[Start of section]

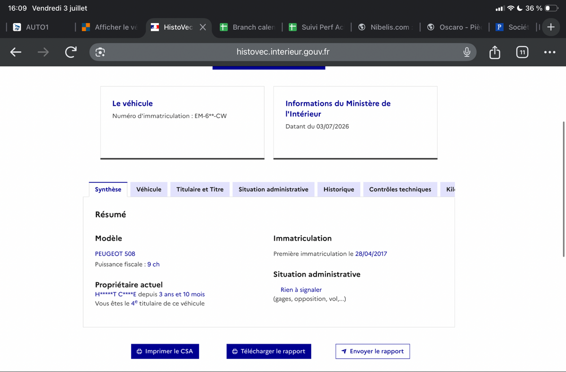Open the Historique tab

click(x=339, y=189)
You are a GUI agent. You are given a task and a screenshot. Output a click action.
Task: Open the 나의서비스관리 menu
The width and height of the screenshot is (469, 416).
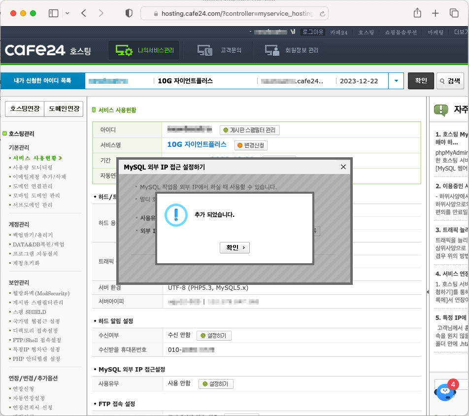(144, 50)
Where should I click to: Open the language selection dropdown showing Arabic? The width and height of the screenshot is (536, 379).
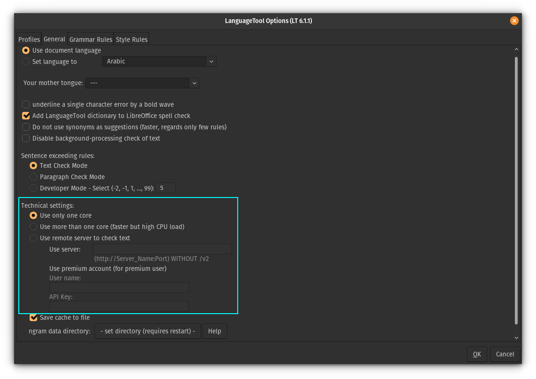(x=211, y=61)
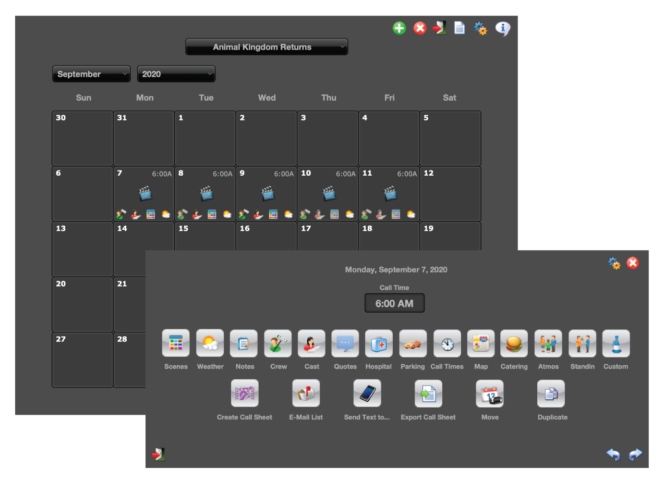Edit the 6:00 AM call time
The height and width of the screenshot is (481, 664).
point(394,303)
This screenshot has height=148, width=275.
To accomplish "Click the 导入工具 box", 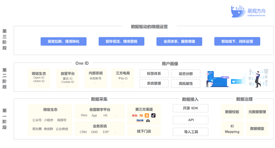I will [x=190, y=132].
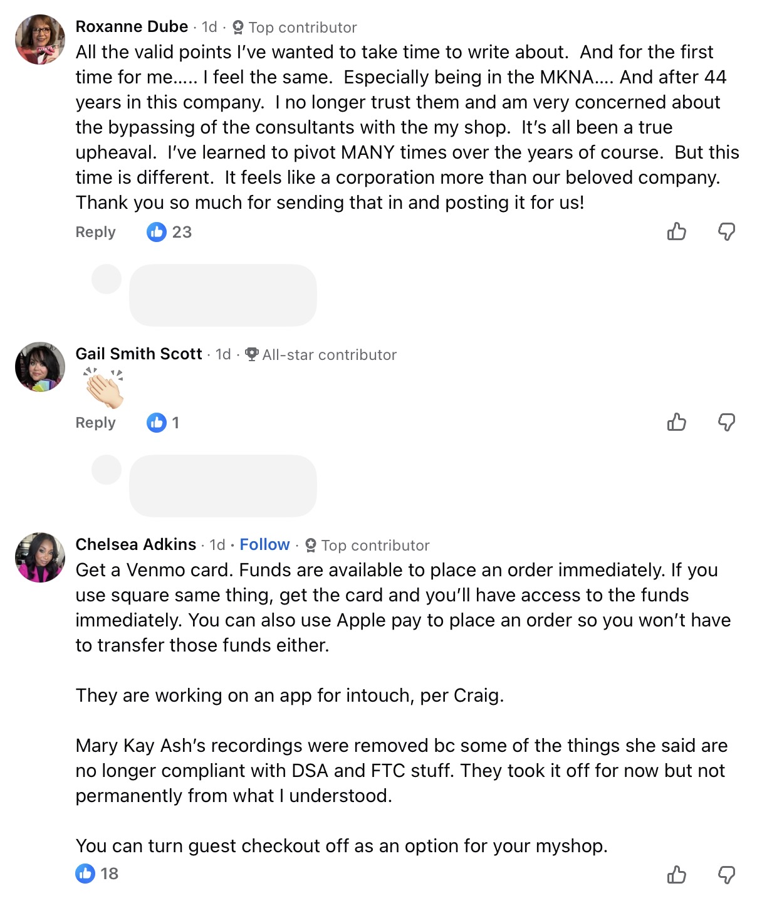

[End of section]

### INSTRUCTIONS TO FOLLOW
Output exactly the lines above, from the line with "You are a GUI" to the line with "This screenshot has height=148, width=275.", both included; skip the pictures.

### FINISHED EXERCISE
You are a GUI agent. You are given a task and a screenshot. Output a click action.
Task: Open the 나의서비스관리 menu
The width and height of the screenshot is (469, 416).
(144, 50)
Where should I click to: Open the language selection dropdown showing Arabic? The width and height of the screenshot is (536, 379).
(x=211, y=61)
Edit the 6:00 AM call time
The height and width of the screenshot is (481, 664).
point(394,303)
This screenshot has height=148, width=275.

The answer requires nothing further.